So like a group where one arrow isn't touching the other three? :mrgreen:

I hear ya, and if I was shooting a super whammy speed bow I'd prolly be doing the same things to my arrows. But, my recurve shoots a 650 grain arrow at a blistering 186 fps. So, I'm not to worried about ten grains... Hell, some field tips vary by as much as 20 grains! But, like you said, spine is WAY more important. That's why all my shafts are dead nuts on the same spine. Very important. I don't quite get them to .003 straightness, but they're pretty darn close. May be in the .005 range. With my set-up that's plenty straight. ;-)


----------



## fur-fins & feathers (Sep 21, 2013)

In the 3Rivers catalog, I didn't see a single carbon shaft that In was straighter than .003"--most were .005. Aluminums were .002. 

I have never seen a wood shaft that would match carbon's for straighteness, even the .006" GT's I buy. And woodies probably change that much with weather, humidity, etc., and need to be hand-straightened occasionally--all part of the lore, like waxing the bow string. 
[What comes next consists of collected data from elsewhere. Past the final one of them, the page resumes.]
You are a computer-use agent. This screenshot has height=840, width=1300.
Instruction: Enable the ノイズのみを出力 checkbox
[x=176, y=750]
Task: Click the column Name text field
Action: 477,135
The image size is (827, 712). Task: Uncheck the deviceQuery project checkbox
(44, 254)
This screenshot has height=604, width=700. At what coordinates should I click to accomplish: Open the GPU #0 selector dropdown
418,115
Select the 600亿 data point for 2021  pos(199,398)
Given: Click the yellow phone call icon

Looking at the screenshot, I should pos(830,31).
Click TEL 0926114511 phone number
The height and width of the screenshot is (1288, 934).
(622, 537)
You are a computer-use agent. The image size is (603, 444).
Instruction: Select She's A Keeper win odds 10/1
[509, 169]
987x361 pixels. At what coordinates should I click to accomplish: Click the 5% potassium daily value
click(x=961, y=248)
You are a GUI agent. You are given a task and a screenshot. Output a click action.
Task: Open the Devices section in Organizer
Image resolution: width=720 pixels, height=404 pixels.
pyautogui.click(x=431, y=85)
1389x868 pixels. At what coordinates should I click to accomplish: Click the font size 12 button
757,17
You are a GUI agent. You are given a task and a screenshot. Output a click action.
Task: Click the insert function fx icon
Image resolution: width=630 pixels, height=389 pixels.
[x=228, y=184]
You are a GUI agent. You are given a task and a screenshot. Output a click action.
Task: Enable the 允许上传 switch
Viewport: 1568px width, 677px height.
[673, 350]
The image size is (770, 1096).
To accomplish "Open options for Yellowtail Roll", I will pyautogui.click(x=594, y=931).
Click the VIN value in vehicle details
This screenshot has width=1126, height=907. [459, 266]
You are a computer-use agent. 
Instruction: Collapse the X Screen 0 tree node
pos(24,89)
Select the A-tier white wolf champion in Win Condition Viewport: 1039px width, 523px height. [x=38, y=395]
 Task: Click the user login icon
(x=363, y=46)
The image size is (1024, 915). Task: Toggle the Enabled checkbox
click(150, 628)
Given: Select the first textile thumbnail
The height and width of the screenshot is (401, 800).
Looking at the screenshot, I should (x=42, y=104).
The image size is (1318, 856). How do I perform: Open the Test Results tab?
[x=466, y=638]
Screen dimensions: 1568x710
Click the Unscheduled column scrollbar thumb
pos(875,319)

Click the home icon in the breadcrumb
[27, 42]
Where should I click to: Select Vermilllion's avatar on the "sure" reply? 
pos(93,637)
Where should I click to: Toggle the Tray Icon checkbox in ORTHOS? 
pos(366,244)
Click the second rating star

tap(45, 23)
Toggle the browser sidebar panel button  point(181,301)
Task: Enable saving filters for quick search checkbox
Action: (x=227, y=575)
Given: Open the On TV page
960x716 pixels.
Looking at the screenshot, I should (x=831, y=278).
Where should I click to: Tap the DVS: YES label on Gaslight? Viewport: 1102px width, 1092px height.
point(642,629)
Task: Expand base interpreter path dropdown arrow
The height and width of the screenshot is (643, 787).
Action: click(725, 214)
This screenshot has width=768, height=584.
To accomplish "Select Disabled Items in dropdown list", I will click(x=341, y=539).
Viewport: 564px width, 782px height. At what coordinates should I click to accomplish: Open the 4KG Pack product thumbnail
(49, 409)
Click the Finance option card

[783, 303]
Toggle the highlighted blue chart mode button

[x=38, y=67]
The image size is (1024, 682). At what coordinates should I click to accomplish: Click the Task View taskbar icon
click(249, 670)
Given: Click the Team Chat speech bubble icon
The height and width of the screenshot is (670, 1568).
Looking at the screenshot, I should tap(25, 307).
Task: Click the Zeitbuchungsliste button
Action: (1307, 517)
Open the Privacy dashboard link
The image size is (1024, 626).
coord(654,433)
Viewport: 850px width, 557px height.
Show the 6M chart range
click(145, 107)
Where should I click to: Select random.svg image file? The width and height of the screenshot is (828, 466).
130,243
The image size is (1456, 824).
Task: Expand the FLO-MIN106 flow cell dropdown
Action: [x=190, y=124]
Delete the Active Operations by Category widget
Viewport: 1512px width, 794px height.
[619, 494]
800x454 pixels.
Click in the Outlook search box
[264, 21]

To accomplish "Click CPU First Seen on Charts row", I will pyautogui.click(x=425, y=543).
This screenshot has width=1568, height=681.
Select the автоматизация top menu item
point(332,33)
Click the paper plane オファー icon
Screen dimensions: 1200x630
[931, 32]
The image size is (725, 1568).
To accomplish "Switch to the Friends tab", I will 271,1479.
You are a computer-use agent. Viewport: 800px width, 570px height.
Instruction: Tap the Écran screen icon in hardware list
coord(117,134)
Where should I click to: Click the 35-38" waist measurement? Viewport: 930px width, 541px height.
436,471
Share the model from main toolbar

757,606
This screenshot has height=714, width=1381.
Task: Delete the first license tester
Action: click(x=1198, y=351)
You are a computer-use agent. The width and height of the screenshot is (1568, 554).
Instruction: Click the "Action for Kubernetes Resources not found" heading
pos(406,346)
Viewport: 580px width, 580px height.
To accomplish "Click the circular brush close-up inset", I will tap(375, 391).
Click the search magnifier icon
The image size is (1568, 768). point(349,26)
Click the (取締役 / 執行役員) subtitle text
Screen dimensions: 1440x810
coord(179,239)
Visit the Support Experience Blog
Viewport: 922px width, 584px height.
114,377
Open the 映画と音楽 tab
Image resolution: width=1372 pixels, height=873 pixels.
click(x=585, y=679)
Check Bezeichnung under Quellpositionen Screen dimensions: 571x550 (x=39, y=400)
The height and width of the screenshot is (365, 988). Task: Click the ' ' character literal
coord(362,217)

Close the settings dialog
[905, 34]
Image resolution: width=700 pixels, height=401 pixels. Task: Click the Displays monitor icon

Even .006" GT's are still way better than I need, but I'm not going for dime-sized groups at 30 yards.

A 650 grain arrow at 186 fps is screaming fast...for a recurve! Is that from a 65# bow?


----------



## TEX-O-BOB (Sep 12, 2007)

> A 650 grain arrow at 186 fps is screaming fast...for a recurve! Is that from a 65# bow?


55# BUT, I do some special things to "soup' it up. I'm only shooting a 12 strand 452X fast flight string, and very light weight silencers. Shooting that thin 12 strand string gives me a 25 fps boost in speed over an 18 strand string. Plus, it's a Black Widow recurve and they are known for their speed.

My woods are pertty darn straight. I spend literally weeks going over a batch hand straightening them and spinning them before I seal em up with lacquer and paint. Ask any of my friends who've built arrows with me. It's by far the most time consuming part of the process. They do loose their starightness over time... sometimes... and heat/cold/humidity can effect them but if you make a good tight arrow, the effects are minimal.


----------



## bow_dude (Aug 20, 2009)

Tex.. Dime size groups at 30 yards would be great and a good goal to shoot for, but way beyond my ability. There are a few that can do it at 18 meters, but I am not one of those either. I am happy to hit the barn wall at any range.

I have never tried straightening a wood arrow, although I know it is done, but I don't know the process. I have always thought a good recurve would shoot an arrow around the 190 mark and if really really lucky, 200. Your speed you quoted surprizes me. Back in the day when I shot a recurve, I never chrono'd it. Back then, we didn't know what a chrono was or even cared about speed of an arrow. In fact, I remember Browning had just come out with a sight. That was a new idea to most. String walking was how you compensated for distance. 

I have to give you curve guys credit. I shot a 56 lb Browning Wasp back in 75 for about 10 years. It was a short bow and really stacked. It hurt to shoot. I couldn't get the arrow off the string fast enough and learned to "snap" shoot. I then went to a 70 lb coumpound for a long time and just recently dropped poundage to 60 on my "goof off" (3-d) bow and 64 on the hunting bow. If I ever pickup a curve again, it will be 45 lbs max at 28 inches. With my 30 inch draw, I figure it ought to get me to about 50 lbs.


----------



## TEX-O-BOB (Sep 12, 2007)

Lol! I hear ya. I'm allergic to heavy bows in my old age. 55# is my heaviest bow right now. I shoot that primarily at deer and elk. But my favorite bows are all in the 45-50 pound range with my very favorite one at 47#. It shoots a 510 grain arrow right at 170 fps and zipps it through a deer like they're made of paper.


----------



## fur-fins & feathers (Sep 21, 2013)

For pure shooting pleasure, there's nothing like a set of well-matched (in weight), properly spined wood arrows. And if they're really straight, that's even better. I agree that spine is way more important, though. Yet even with close tolerances, I'm still not capable of the accuracy such arrows can achieve. 

But if I want to rule out the arrow as a factor in my accuracy, I shoot carbon... and to work on form at close range, aluminum. There's a place for each and I like them all.

I have only shot a Widow a couple of times. They don't stack.


----------



## Old Fudd (Nov 24, 2007)

I Shoot a Fedora Takedown 60inch at 51 Lbs 30 inch Goldtip Trads 35 to 55 .4 inch feather fletched Wilde Arrow graph speed 100 grain target tip 186.8 fps.. woods or carbons. just get close enough to make a good clean kill.. I to have only shot one Widow. Loved it. Maybe one day when the money comes back..


----------